Of course my friend rallied to my side. With platitudes and maxims they came, shinning like little beautiful beacons of hope to brutalize me into further despair. I think I wanted to feel bad. I compared myself first to this one then the next one. Ready at every turn to beseech God on why he had given me so many burdens with so few rewards; why he had given others so much for so little work. Didn’t I have to work TWO full-time jobs? Didn’t I have to help out my mother who in recent years fell to the same plight as millions more? She suddenly at 83 found herself jobless and at the bottom of a well of bad financial decisions. Didn’t I put on a happy face and grab a shovel and try to dig her out? At one point in 2009 I thought the walls would tumble in on me, crushing me under this mountain of responsibility. I suffered through wage reductions/ slashed hours at work/ repealed benefits. I was tormented by both bedbugs and ConEdison—due to a short in the electrical wiring of my apartment my electric bill was literally four times higher than it should have been. Even the four ConEdison technicians who checked it out couldn’t explain why I was being charged $527 a month for a one bedroom apartment in Marble Hill. 2010 dawned with the promise of relief. And indeed there was peace. The summer was radiant and I was on the brink of finishing my second novel The Goddess of Light. Of course there were a few minor setbacks after using some bad software but still things were on the up. Little did I know that Loki was waiting in the wings. A wicked little fucker poised like a fifth grade bully ready to steal my lunch money. Things started going gray in November and by New Year ’s Eve my life was, once again, in full tempest. Here in stanza 35 of the epic Norse poem Poetic Edda Völuspá, Loki shows his ass again.

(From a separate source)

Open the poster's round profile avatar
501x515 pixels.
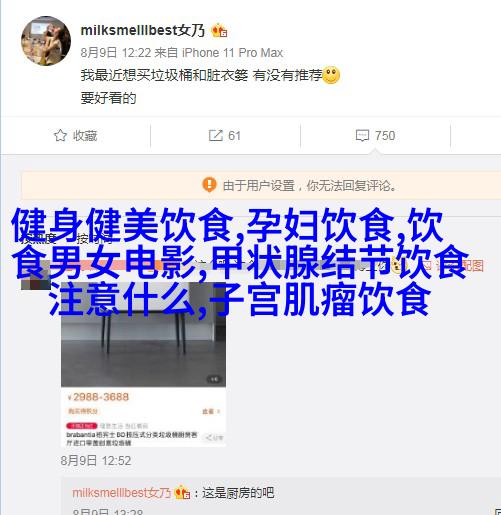click(x=46, y=41)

“A ship journeys from the east, Muspell's people are coming,
over the waves, and Loki steers
There are the monstrous brood with all the raveners,
The brother of Byleist is in company with them.”
Indeed Loki had arrived. With his monstrous brood he smashed and dashed what little I had left. And like it says in this comic excerpt when Loki broods—let all who live BEWARE!
I was sick and tired of being sick and tired. Broke and disgusted. I felt like Charlie Brown and life was Lucy with a football. Good Grief! So here I found myself back once again at this fount of pain and disappointment. I folded into my sorrow and started to read. I found an old young adult novel entitled A Hero Ain’t Nothing But a Sandwich in my closet and thought at 126 pages it wouldn’t kill me to read it on the subway. The story was about the struggles of an inner city thirteen-year-old boy who very quickly became a junkie strung out on heroin and the chaos that became his life. The story is told in alternating chapters by Benjie and those surrounding him like his mother Sweets, her common law husband, Butler and a motley collection of relatives, pushers, teachers and friends. The book was written by the critical acclaimed playwright and novelist Alice Childress. The novella was made into a not so well received movie staring Cicely Tyson and Paul Winfield. In the book Benjie’s principal speaks about poverty.
“One gradually learns begrudgingly to respect the poverty-stricken: They have endurance; they push their vitamin-starved bodies on and on from one day to another; they continue to stand up under humiliation and abuse.”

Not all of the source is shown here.